In our study, we noted a superior outcome in patients with co-occurring T790M and exon19del mutations than those with co-occurring T790M and L858R mutations documented before the osimertinib initiation. This was in line with previous evidence for greater clinical benefits of early-generation EGFR-TKIs in patients harboring exon19del versus L858R mutations.19 The reasons are not clear, one possibility is that exon19del are more efficiently inhibited by EGFR-TKIs. However, in vitro studies do not support this hypothesis.20 Continued analyses are needed to answer this question.

Our study investigated the efficacy of osimertinib, regardless of T790M status. Patients with non-T790M-mediated resistance counted for approximately 40% of cancers.6 For patients without detectable T790M mutation, osimertinib was associated with relatively low response rate and PFS, especially for those had received an EGFR-TKI as the last treatment regimen before osimertinib.8 Other approaches to address cancers that are resistant to EGFR-TKIs with non-T790M-dependent resistance mechanisms was chemotherapy, with similarly limited efficacy.14 Confirmation of T790M status was carried out mostly by using plasma ctDNA samples in our study. Previous studies have demonstrated the feasibility of detecting EGFR T790M from plasma ctDNA samples, the results were equivalent to patients with positive tissue-based outcomes.9 However, a biopsy sample for patients with a plasma T790M-negative result after PD of first-line EGFR-TKI was still needed considering the false negative rates with plasma ctDNA T790M testing, as knowledge of truly T790M status is important both for the clinical practice and prognosis prediction.

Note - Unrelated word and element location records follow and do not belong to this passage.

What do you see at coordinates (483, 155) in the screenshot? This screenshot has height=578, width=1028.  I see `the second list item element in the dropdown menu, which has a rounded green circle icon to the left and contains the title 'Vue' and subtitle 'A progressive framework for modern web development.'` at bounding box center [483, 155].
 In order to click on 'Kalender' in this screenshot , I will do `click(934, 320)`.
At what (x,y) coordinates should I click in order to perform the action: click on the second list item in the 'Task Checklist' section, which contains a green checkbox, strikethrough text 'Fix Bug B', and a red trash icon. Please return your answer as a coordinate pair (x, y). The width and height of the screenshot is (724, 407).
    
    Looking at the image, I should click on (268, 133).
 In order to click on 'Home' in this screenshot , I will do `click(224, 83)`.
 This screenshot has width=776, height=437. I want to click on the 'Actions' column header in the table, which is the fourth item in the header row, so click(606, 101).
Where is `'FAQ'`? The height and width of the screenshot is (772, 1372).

Patients with EGFR mutated NSCLC have a much higher risk of developing CNS metastases.21 Osimertinib had demonstrated greater penetration of the Blood Brain Barrier (BBB) than gefitinib or afatinib in preclinical studies,22 and promising intracranial efficacy in patients with advanced NSCLC.9,23,24 In our study, the benefit of osimertinib in the subgroup of patients with CNS metastases was not inferior than those without. We also reported an encouraging systemic PFS of 9.1 months of CNS metastases patients without local treatment to the brain before or during osimertinib therapy, which showed a potential that this strategy may avoid patients from the long-term complications of brain radiation.25

Our study had several strengths. The data were relatively new, and we included elderly patients, patients with ECOG PS > 1 and patients with symptomatic CNS metastases, which were usually excluded from prospective clinical trials. The selection of early-generation EGFR-TKIs in the first-line setting and the available samples for confirmation of mutation status reflects actual current real-world medical practice. The limitations of the study included its single-center, retrospective design, relatively small sample size, the lack of BICR, and the relatively short follow-up time to obtain OS and iTTP. Thus, a long-term follow-up and multicenter study would be required. Additionally, AEs of osimertinib in our study were retrospectively extracted from the medical records, which may introduce potential documentation bias, especially for non-laboratory findings.

In conclusion, our study shows that osimertinib provides encouraging clinical activity with a manageable safety profile in patients with pretreated advanced NSCLC, especially for whom T790M-mediated drug resistance had developed.